WORK TO BE COMPLETED
Within the entries that follow, report how many lines contain the word "agent", giving the number by itself.

Saved entries
━━━━━━━━━━━━━━━━

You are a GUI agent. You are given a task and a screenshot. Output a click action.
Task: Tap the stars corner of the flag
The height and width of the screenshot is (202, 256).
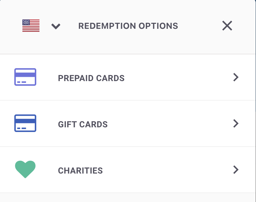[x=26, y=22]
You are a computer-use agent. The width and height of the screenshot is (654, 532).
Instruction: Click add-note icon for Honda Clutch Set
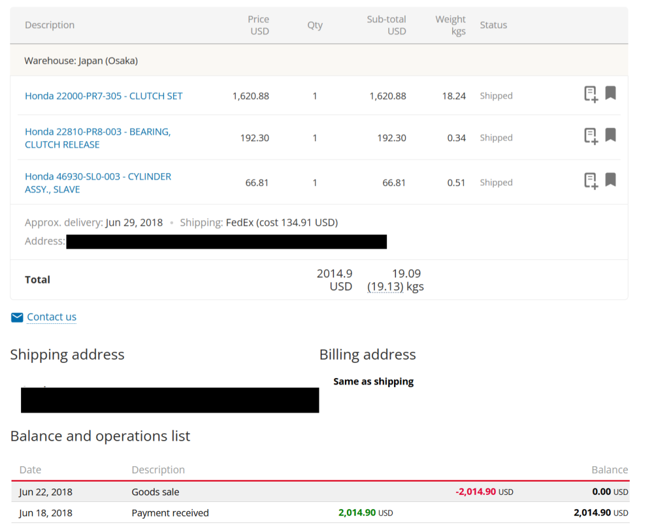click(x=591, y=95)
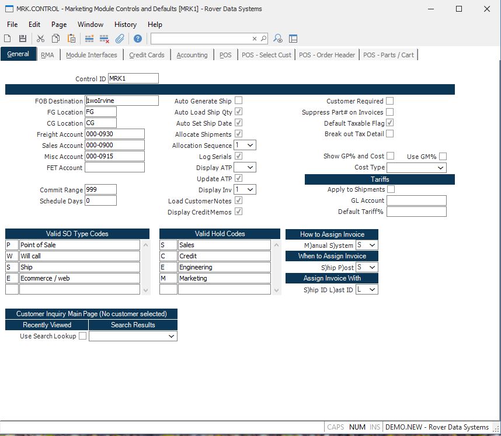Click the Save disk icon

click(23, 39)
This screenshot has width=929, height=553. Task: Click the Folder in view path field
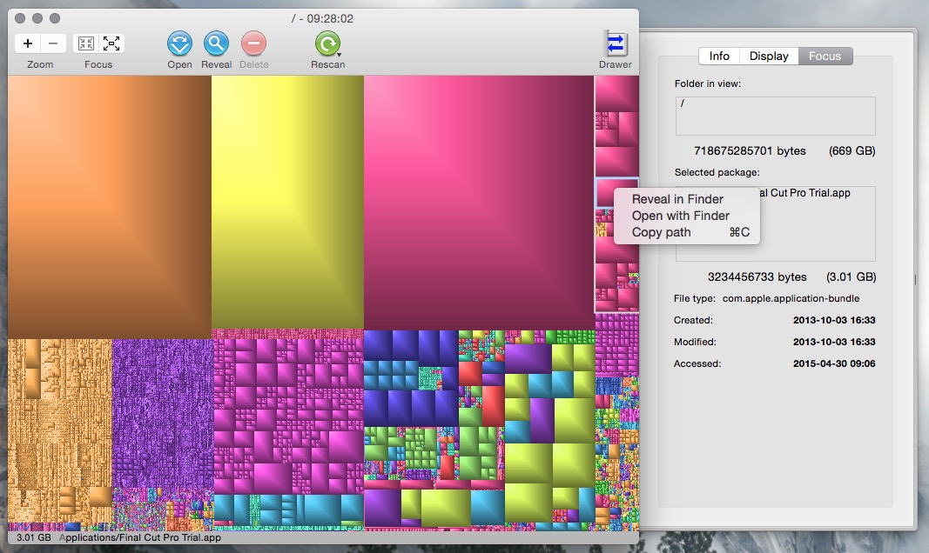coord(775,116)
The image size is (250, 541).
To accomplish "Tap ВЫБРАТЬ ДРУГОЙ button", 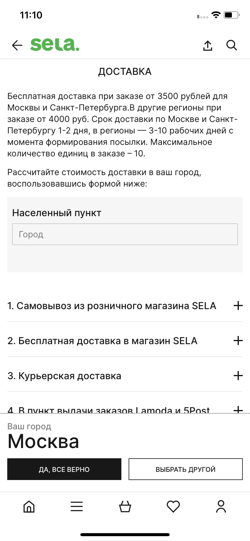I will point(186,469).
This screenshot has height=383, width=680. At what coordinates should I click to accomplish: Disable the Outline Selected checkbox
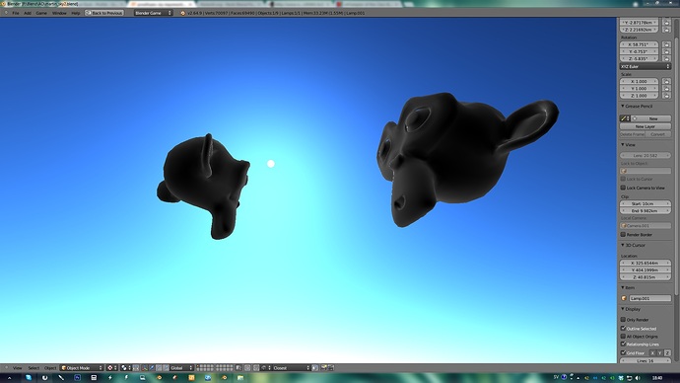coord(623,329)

━━━━━━━━━━━━━━━━

TASK RESULT
2